WORK ITEM | In the entries below, find the line with "Click the Complementary tests sidebar icon" and the line with "Task: Close the Components panel"; give again those lines and every line between them, exactly.

DATASET EXTRACT |
========================
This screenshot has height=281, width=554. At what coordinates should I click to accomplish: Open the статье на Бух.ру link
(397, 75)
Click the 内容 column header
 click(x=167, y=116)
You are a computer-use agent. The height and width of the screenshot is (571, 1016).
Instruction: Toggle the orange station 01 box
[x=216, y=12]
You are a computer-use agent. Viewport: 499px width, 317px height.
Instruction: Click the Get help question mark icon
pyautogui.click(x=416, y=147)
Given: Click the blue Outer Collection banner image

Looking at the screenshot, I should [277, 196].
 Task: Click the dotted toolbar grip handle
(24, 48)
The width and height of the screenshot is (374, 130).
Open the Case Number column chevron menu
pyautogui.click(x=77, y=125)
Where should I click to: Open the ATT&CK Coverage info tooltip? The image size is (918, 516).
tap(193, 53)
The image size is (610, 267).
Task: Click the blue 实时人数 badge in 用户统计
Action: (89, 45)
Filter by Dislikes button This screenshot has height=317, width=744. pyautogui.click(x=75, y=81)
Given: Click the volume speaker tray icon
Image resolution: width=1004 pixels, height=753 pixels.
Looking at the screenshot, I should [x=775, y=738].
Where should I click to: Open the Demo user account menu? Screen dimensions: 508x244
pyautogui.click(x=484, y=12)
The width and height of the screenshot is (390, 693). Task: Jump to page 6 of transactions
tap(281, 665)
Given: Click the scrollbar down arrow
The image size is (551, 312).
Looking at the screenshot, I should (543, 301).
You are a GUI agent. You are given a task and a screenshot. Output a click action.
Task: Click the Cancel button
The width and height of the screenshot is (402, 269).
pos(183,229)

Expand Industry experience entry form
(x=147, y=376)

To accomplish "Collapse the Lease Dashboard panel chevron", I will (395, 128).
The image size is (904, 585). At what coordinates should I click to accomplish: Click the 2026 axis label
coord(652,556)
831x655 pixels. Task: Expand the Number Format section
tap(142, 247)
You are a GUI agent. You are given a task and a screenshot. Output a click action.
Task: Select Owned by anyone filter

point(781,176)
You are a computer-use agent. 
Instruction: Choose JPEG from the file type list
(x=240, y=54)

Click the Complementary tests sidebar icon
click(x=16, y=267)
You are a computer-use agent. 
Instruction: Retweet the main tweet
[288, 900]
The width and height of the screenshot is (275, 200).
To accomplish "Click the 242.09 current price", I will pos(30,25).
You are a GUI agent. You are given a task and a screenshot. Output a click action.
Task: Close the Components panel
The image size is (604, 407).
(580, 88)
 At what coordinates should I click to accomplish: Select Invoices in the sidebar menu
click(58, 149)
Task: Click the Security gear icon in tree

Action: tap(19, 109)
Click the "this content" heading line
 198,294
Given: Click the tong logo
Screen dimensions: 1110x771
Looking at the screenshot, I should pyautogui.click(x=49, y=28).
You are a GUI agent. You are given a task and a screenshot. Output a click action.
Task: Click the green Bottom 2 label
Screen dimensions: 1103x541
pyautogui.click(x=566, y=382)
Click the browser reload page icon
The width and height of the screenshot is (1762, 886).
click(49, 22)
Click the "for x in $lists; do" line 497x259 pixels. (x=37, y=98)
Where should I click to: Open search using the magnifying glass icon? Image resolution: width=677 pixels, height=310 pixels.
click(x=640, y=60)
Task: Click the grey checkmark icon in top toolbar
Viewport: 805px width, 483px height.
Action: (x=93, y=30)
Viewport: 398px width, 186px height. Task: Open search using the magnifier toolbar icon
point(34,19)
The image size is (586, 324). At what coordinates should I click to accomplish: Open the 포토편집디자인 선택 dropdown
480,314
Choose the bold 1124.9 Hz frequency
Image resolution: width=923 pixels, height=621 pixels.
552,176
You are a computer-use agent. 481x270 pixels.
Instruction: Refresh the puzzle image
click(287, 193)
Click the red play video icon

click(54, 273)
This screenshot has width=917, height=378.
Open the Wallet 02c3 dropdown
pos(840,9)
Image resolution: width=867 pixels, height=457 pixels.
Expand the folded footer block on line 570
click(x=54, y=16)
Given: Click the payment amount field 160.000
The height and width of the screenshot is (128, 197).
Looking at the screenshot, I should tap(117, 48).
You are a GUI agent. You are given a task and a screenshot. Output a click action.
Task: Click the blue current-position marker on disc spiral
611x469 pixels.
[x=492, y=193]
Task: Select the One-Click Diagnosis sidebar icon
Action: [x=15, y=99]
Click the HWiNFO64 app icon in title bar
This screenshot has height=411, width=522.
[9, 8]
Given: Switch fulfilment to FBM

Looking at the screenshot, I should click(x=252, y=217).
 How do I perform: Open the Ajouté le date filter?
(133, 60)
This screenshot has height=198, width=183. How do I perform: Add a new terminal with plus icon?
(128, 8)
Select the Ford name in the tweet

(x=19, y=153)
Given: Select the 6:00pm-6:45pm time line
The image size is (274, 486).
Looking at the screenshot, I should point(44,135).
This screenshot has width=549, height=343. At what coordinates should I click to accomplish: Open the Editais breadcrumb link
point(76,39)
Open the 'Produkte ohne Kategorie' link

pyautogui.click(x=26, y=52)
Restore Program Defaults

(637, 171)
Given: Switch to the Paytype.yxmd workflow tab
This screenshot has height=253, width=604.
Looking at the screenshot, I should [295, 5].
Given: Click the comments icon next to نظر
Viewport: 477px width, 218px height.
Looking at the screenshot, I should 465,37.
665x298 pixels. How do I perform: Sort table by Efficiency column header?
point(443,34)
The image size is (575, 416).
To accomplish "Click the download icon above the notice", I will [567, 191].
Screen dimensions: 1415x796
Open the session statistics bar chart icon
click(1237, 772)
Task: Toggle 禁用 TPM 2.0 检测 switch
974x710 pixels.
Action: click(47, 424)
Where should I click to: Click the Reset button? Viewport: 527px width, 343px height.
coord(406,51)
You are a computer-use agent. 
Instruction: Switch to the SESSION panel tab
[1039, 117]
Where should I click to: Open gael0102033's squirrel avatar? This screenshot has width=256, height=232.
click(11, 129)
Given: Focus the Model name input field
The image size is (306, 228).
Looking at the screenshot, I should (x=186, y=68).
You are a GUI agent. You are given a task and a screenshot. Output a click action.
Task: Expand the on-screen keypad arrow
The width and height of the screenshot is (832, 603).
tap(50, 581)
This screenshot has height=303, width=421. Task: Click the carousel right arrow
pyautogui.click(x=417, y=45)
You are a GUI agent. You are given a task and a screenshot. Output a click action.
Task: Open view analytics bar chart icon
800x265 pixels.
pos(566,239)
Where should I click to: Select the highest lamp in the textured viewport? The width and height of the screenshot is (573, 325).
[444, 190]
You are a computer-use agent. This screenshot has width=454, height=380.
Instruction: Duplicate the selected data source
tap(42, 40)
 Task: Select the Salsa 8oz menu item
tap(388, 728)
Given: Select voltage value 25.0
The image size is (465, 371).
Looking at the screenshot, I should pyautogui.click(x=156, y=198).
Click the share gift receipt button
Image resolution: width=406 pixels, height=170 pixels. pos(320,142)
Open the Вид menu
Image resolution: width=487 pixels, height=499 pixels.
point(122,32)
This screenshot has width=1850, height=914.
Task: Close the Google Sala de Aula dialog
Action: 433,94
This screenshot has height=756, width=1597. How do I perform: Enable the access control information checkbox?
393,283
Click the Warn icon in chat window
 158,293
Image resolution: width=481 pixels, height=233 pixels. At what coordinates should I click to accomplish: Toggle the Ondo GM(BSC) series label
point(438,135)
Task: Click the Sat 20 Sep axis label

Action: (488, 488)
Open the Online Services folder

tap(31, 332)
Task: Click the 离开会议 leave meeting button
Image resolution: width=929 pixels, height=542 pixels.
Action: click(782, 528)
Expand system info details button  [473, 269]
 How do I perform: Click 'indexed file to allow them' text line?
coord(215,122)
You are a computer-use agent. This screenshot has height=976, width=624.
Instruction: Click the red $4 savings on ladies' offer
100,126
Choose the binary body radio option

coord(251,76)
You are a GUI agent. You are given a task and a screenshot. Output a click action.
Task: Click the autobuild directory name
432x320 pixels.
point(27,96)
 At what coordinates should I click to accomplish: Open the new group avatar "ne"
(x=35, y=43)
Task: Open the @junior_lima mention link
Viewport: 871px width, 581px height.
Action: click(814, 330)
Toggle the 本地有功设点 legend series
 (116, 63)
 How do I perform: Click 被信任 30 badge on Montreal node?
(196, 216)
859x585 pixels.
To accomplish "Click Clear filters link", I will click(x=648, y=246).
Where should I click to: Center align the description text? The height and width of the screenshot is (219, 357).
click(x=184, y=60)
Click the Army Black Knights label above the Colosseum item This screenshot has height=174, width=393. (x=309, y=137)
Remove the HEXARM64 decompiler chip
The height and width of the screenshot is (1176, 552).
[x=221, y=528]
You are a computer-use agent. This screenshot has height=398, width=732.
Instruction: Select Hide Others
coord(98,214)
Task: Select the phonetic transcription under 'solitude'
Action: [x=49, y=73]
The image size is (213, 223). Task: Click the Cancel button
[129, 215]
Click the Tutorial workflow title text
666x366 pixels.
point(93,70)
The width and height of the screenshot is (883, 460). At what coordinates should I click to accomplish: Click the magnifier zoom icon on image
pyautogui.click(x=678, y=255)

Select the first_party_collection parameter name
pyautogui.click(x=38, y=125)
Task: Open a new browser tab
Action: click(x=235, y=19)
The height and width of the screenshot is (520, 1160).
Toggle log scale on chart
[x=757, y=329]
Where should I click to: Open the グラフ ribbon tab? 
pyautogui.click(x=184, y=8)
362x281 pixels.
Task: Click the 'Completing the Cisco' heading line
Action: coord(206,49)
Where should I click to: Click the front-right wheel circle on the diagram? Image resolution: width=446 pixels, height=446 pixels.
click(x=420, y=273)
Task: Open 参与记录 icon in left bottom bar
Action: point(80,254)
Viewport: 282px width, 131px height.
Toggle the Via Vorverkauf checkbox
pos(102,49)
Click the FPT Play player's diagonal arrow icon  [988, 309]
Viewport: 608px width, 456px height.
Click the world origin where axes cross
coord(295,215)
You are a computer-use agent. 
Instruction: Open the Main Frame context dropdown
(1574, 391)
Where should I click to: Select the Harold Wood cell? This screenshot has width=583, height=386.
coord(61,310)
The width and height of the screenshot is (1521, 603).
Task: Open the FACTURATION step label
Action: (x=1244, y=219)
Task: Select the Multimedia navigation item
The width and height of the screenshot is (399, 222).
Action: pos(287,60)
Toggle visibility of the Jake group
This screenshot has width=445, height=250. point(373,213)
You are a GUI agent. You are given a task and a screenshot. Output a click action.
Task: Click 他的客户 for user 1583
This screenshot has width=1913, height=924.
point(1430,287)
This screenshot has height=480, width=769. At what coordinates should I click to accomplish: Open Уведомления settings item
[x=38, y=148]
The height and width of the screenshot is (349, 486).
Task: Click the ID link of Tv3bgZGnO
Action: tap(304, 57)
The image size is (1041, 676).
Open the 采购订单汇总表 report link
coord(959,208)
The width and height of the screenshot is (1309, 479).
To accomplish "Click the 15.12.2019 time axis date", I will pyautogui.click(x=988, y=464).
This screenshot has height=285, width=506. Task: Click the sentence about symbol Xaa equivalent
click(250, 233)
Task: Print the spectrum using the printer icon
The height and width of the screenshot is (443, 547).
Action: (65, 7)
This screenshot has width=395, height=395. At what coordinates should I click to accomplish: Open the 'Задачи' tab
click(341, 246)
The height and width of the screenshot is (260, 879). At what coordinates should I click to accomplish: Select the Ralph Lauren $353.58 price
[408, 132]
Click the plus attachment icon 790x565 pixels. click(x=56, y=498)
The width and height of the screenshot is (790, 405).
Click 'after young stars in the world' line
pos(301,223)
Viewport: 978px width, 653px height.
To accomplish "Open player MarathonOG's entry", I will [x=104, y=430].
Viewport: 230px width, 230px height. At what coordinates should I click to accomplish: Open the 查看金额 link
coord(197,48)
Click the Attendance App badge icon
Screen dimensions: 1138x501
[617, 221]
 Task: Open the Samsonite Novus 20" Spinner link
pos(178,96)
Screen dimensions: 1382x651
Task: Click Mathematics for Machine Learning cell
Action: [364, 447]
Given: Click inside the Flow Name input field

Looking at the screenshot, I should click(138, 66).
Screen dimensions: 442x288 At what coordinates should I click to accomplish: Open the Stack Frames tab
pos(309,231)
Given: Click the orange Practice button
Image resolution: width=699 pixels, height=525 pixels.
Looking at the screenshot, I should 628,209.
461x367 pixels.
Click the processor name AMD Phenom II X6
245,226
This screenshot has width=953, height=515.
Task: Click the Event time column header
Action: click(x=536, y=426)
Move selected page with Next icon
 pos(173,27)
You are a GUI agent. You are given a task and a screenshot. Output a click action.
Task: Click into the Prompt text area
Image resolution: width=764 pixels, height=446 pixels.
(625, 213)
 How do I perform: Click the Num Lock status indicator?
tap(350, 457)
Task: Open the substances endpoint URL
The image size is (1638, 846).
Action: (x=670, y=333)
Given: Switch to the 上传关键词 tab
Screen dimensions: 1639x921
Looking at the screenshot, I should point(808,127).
========================
ANSWER TO THE PROBLEM |
Click the Complementary tests sidebar icon
click(x=16, y=267)
You are a computer-use agent. 
Instruction: Retweet the main tweet
[288, 900]
The width and height of the screenshot is (275, 200).
To accomplish "Click the 242.09 current price", I will pos(30,25).
You are a GUI agent. You are given a task and a screenshot. Output a click action.
Task: Close the Components panel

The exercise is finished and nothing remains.